D’après lui, l’un des objectifs du comité d’organisation de l’évènement est de montrer que Dakar est une ville appropriée pour parler d’agriculture africaine. “Notre objectif est de présenter, de négocier, de signer des contrats et de développer des perspectives de collaboration durable. Beaucoup de structures internationales ne connaissent pas encore la FIARA ou en gardent une impression incomplète. Notre rôle est d’aller vers elles, de leur montrer ce que nous avons bâti et de les convaincre que Dakar est un bon endroit pour parler d’agriculture africaine. C’est un travail de longue haleine, mais nous y croyons fermement”, a assuré Pape Abdou Fall.

“Les opportunités sont énormes.
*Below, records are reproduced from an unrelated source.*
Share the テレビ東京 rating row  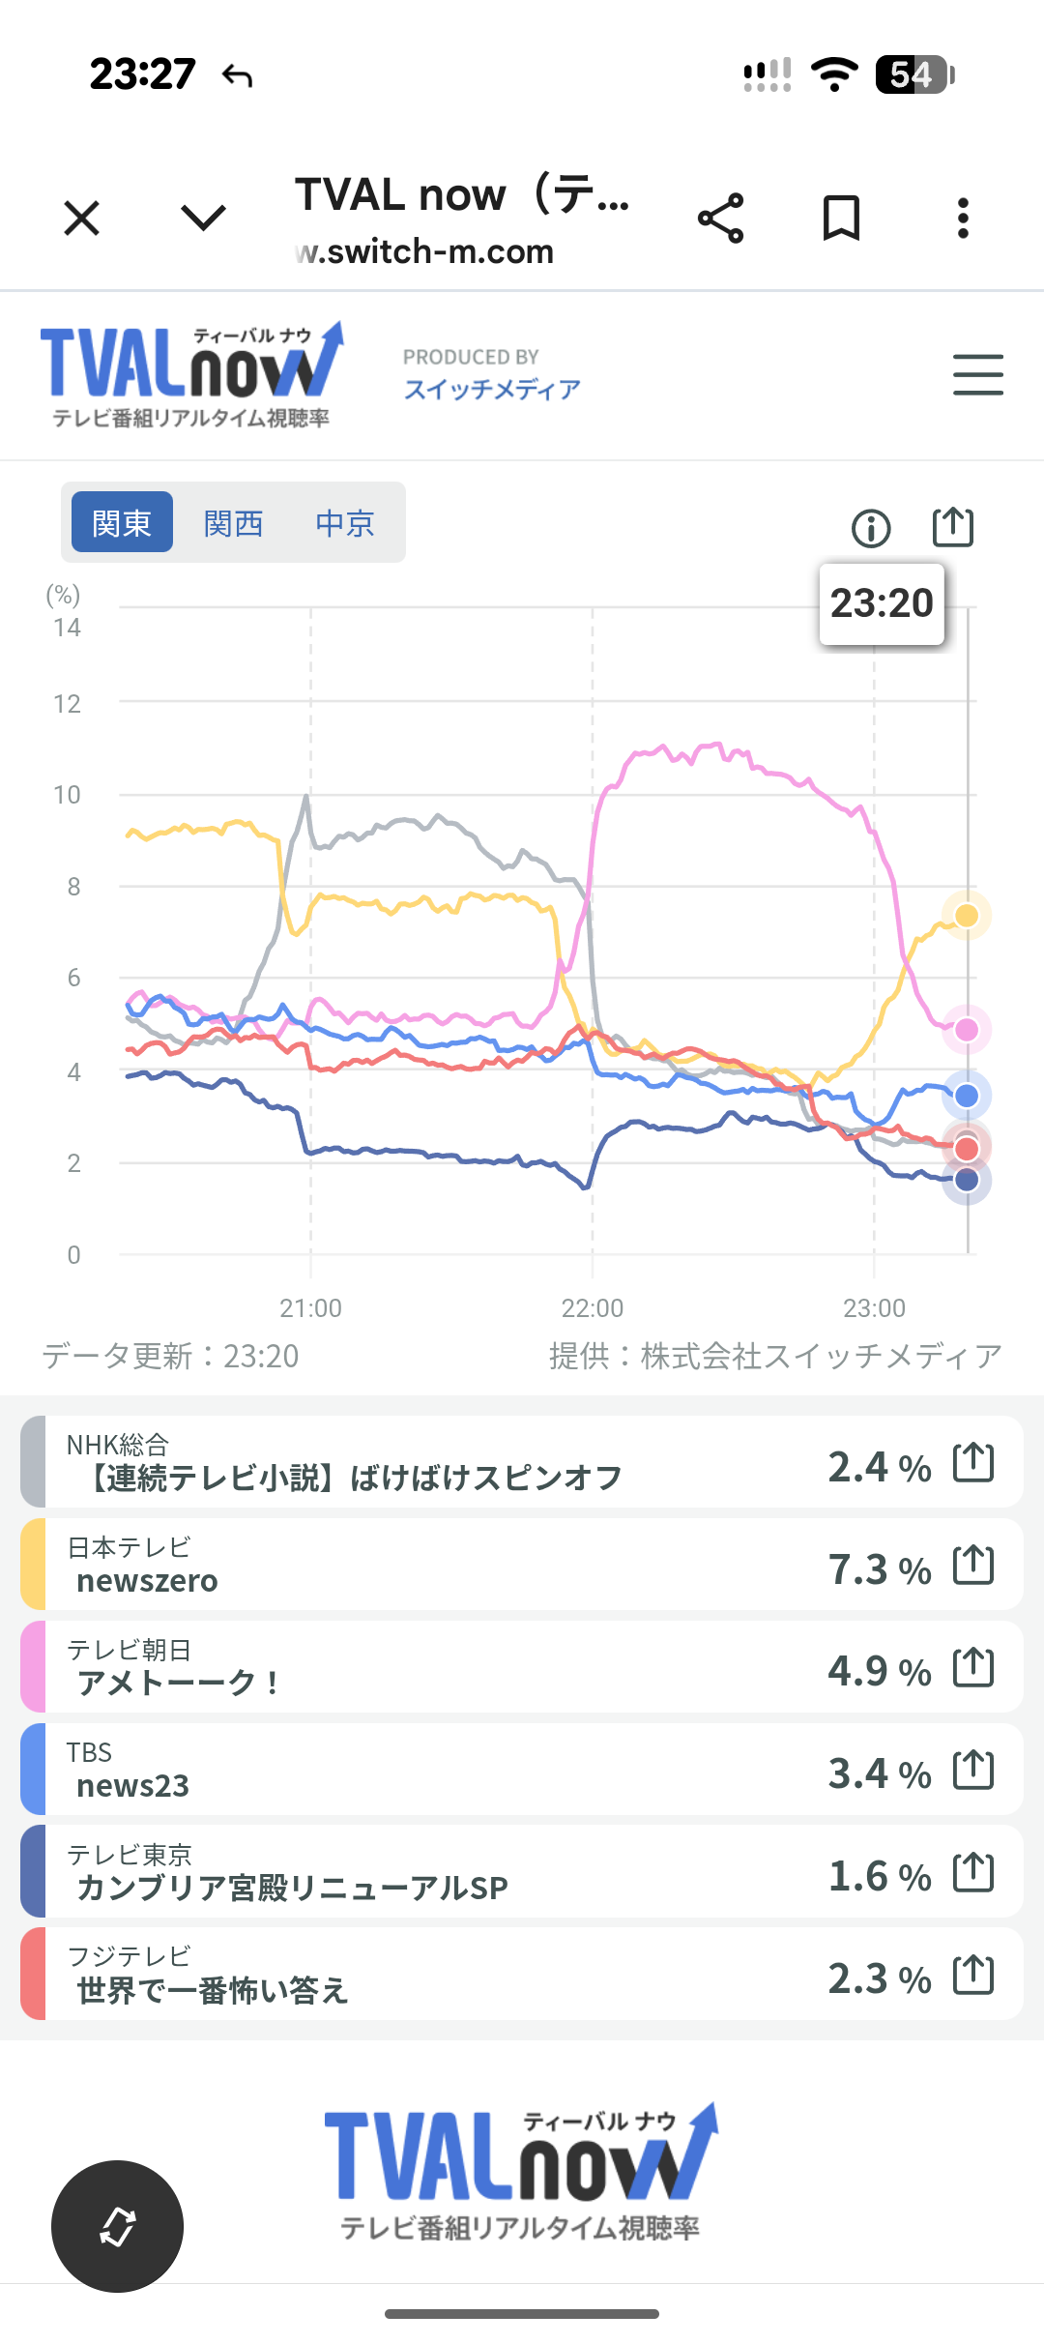(973, 1872)

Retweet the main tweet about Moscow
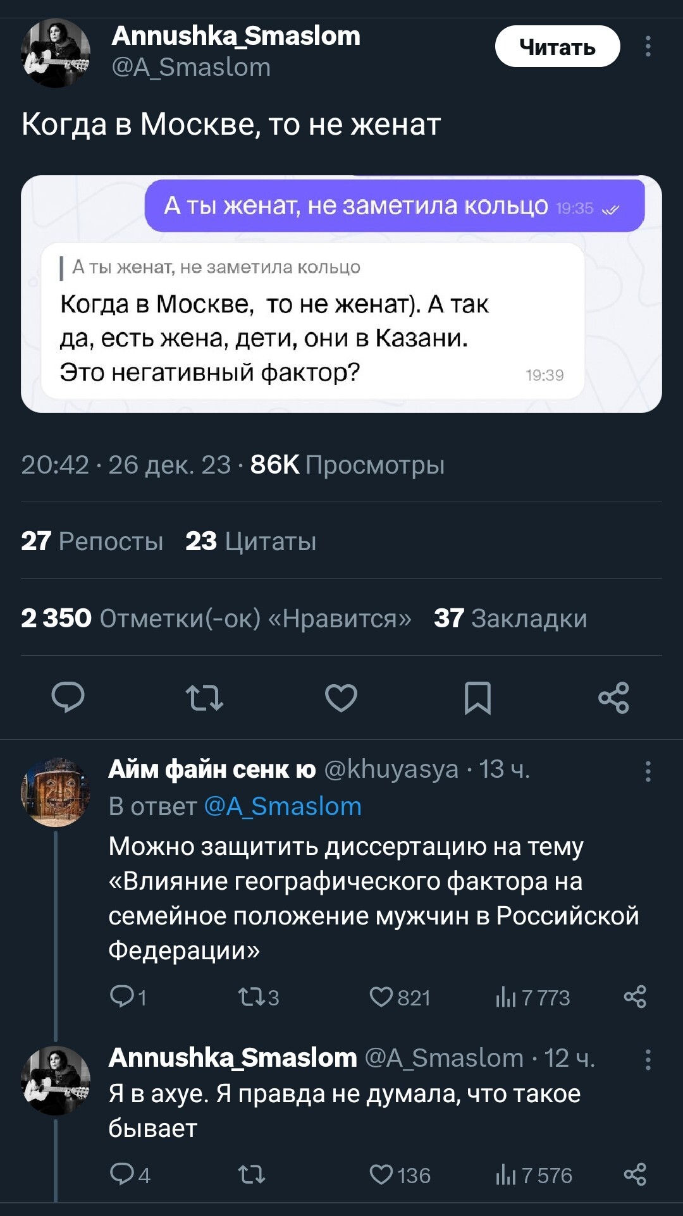tap(204, 697)
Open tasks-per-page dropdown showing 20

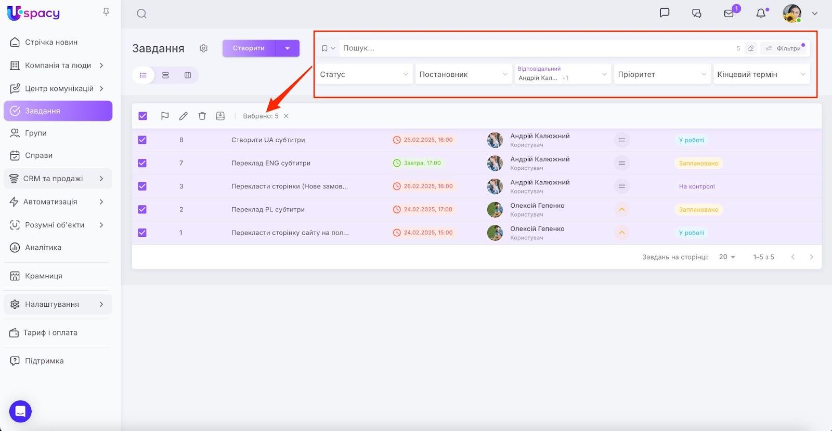(727, 257)
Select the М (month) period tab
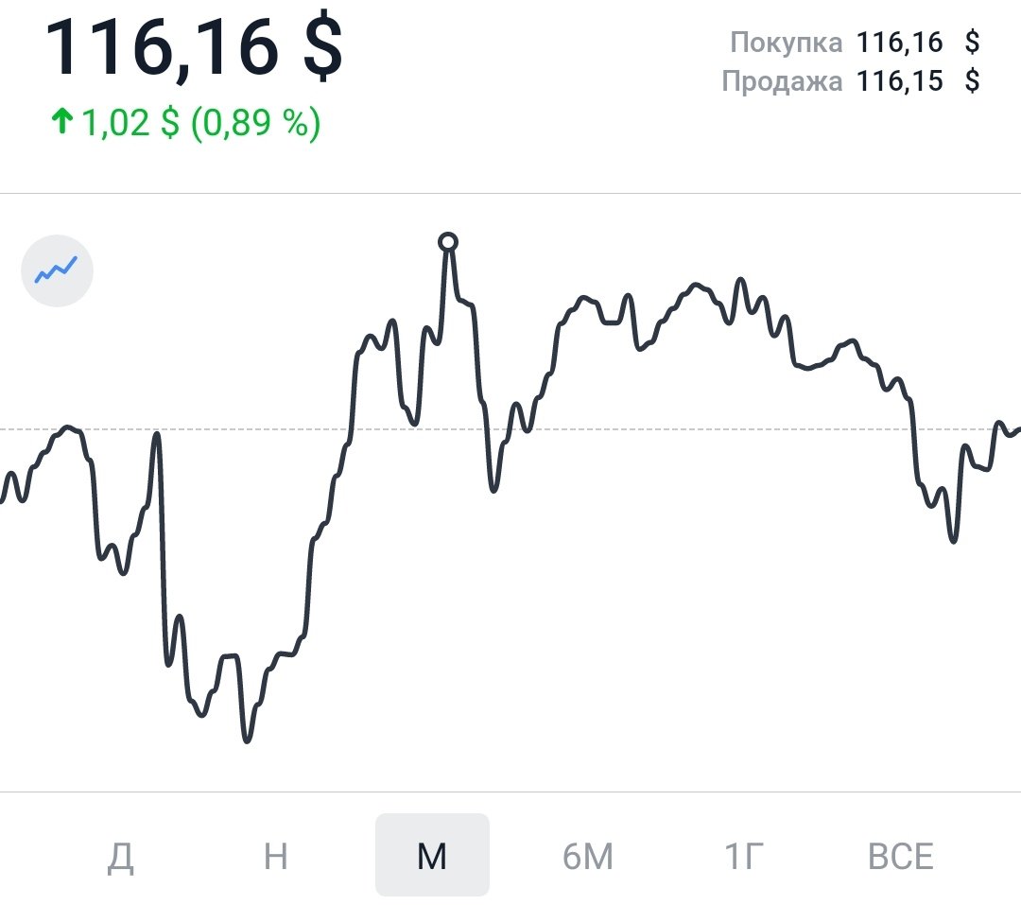Screen dimensions: 1021x905 pos(432,856)
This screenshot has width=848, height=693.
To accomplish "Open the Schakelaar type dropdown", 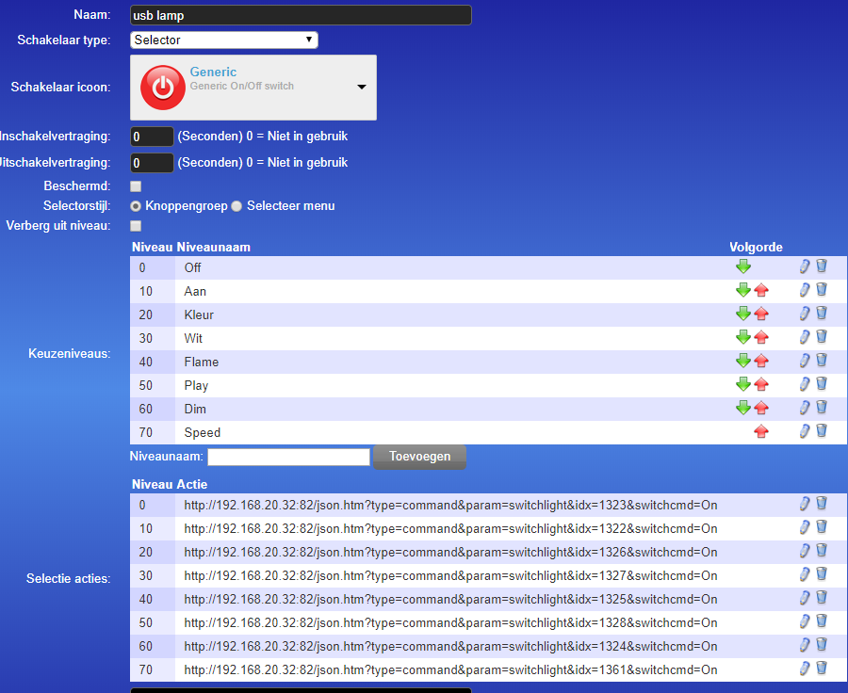I will pyautogui.click(x=223, y=40).
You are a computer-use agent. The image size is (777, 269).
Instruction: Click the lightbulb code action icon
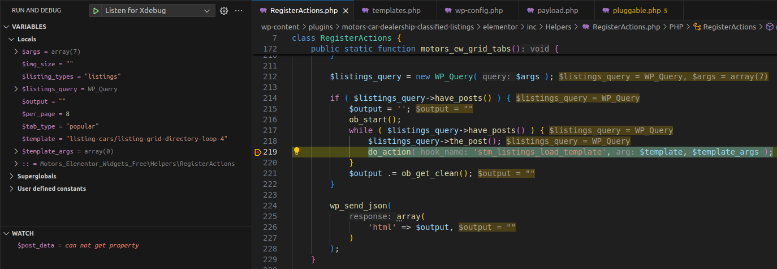[296, 152]
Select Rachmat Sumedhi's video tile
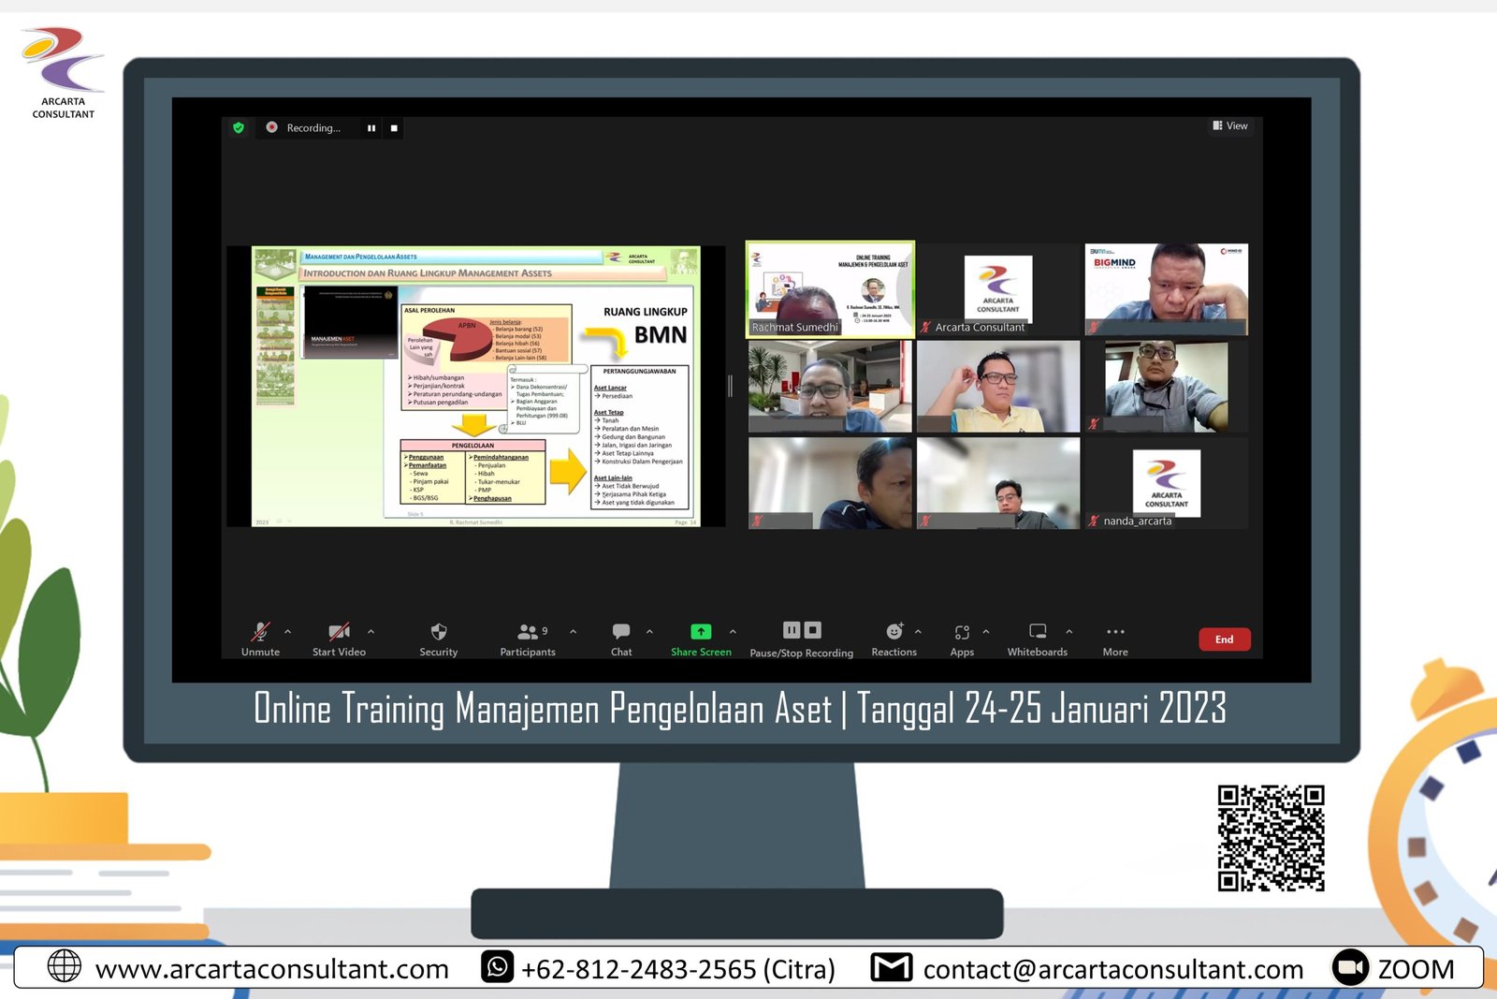 [x=830, y=289]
Elles ont plusieurs dimensions, dont l’une est commerciale : la FIARA offre aux participants la possibilité de venir exposer leurs produits et de rencontrer des structures qu’ils n’auraient peut-être jamais croisées ailleurs, d’échanger des expériences, de développer des partenariats stratégiques, de commercer et de signer des contrats”, a souligné M. Fall.

“La FIARA est la plus grande vitrine de l’année pour beaucoup d’exposants, les petits producteurs et les jeunes entrepreneurs notamment. C’est l’occasion pour eux de se faire connaître, de tester le marché et de trouver une demande à leur offre”, a-t-il signalé.

L’agroécologie – l’ensemble des méthodes de production agricole tenant compte de la protection de l’environnement – était le thème choisi par le comité d’organisation de l’évènement, pour son animation scientifique.

La 26e édition de la FIARA s’est déroulée du lundi 30 mars au dimanche 26 avril, dans l’enceinte du Centre international du commerce extérieur du Sénégal.

Des organisations paysannes, dont le Conseil national de concertation des ruraux, prennent part à l’organisation de la FIARA.